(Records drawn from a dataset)
%%
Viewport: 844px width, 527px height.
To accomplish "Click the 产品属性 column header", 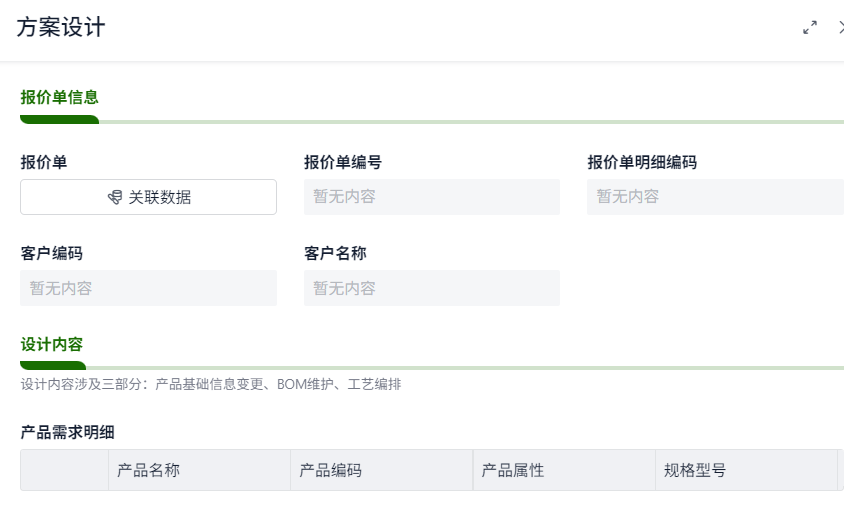I will (x=513, y=470).
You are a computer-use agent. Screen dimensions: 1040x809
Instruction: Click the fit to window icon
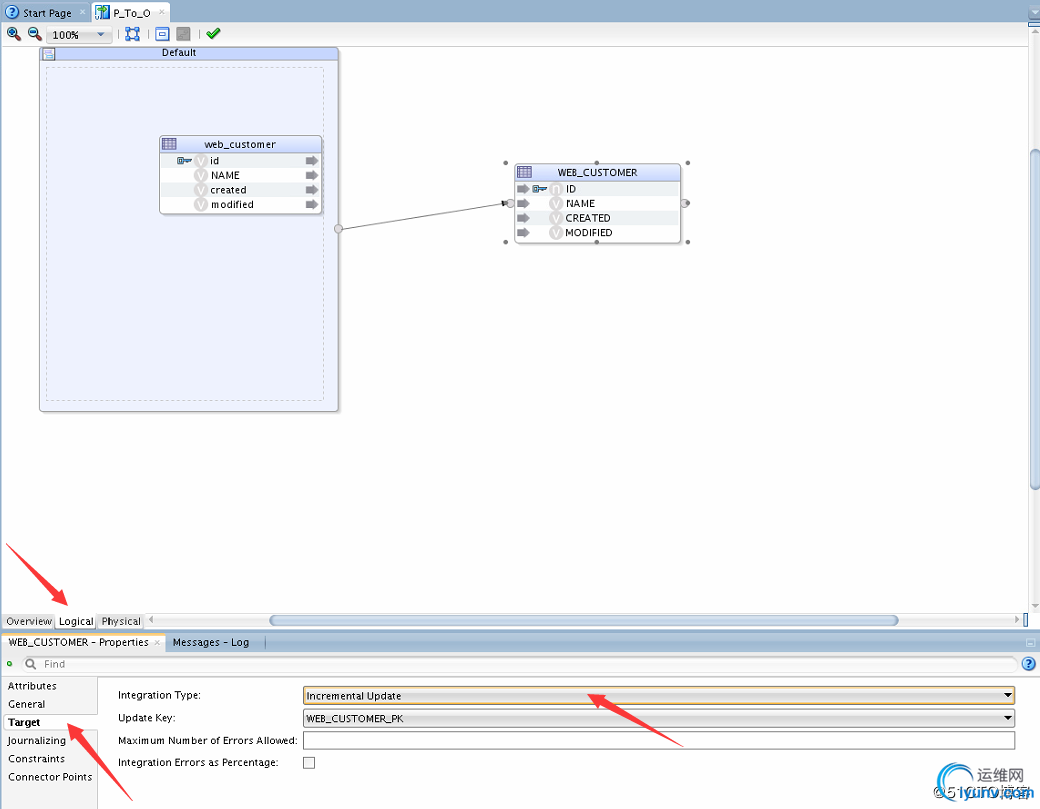click(x=132, y=34)
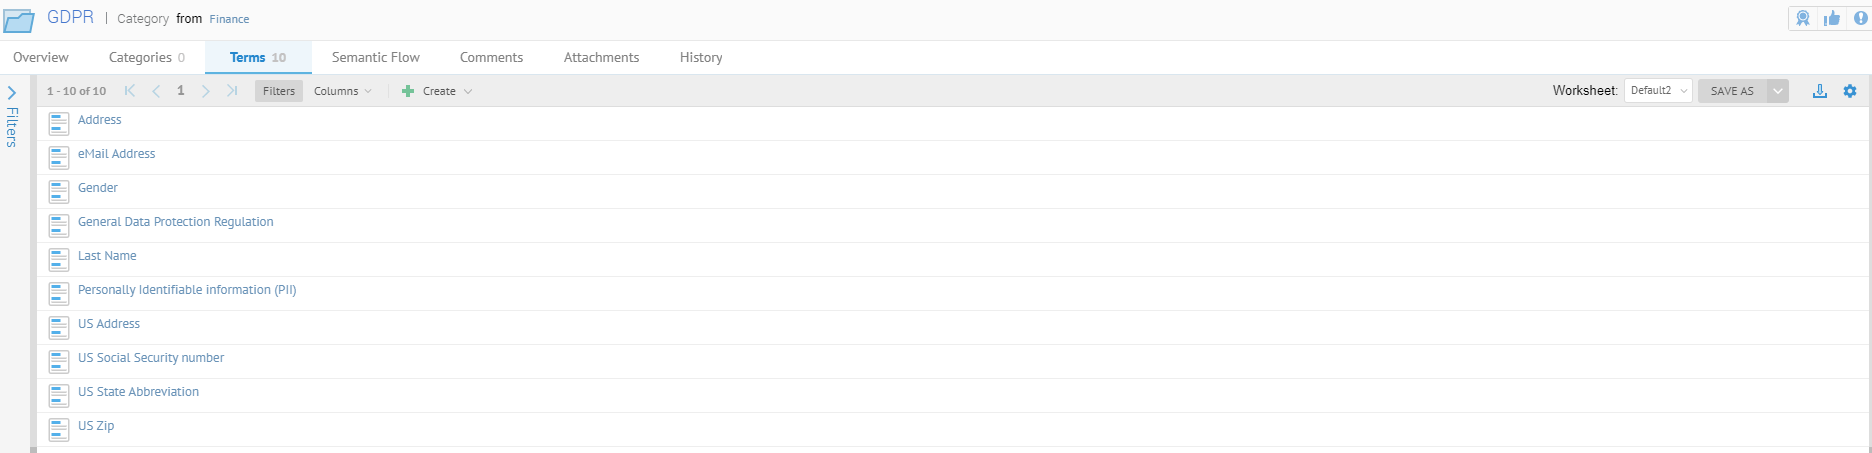Open the Worksheet Default2 selector
Viewport: 1872px width, 453px height.
click(1657, 91)

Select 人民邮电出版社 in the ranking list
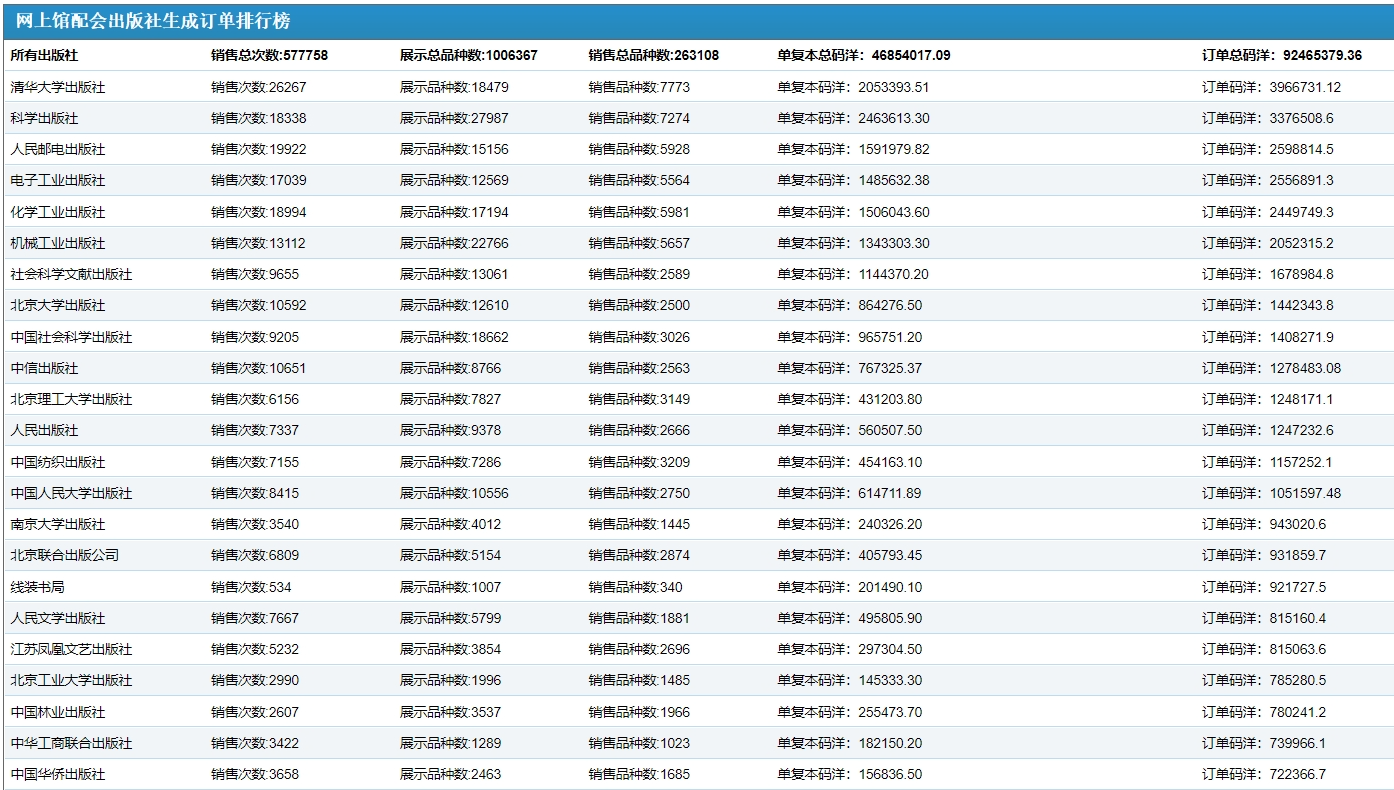coord(58,149)
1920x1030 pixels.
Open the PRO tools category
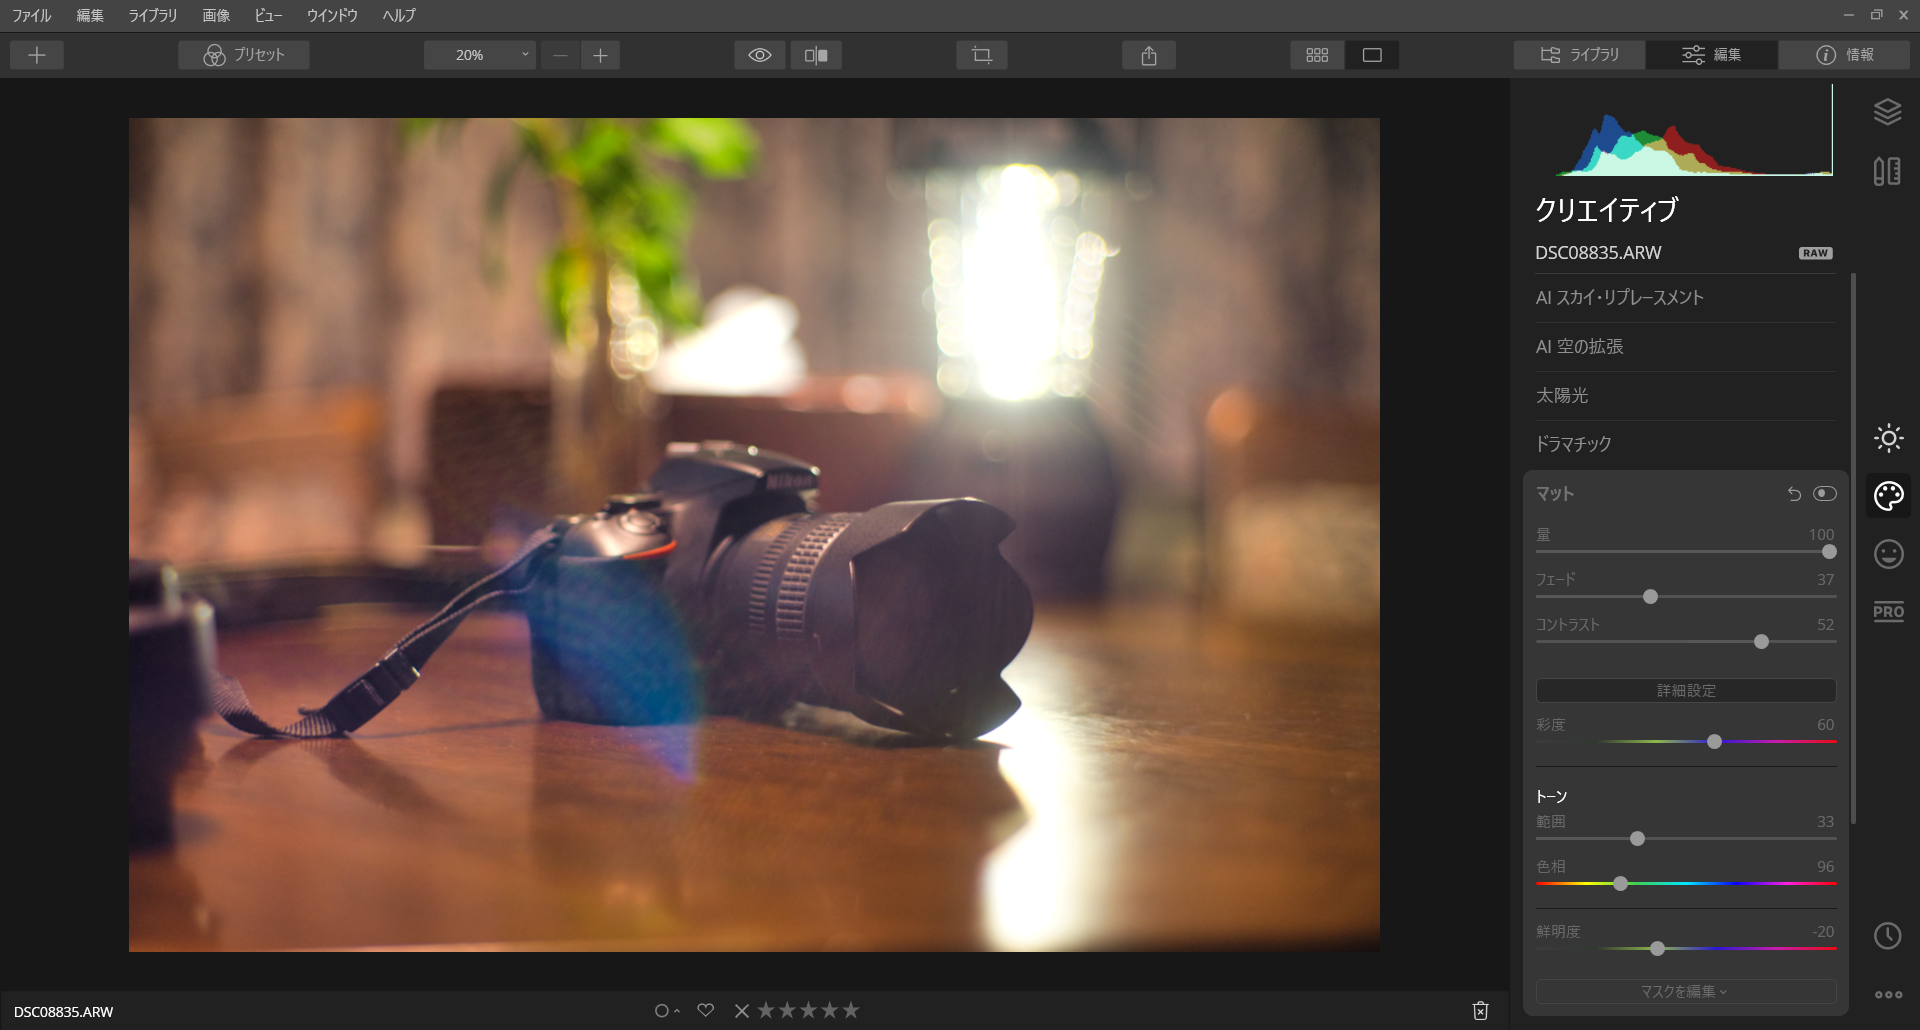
%%
* [Exercise directions]
A faithful copy is needed of the lines from the one containing "Select 人民邮电出版社 in the ranking list" through the last line of the data above, with pictures left out.

* [Exercise result]
Select 人民邮电出版社 in the ranking list
coord(58,149)
1920x1030 pixels.
Open the PRO tools category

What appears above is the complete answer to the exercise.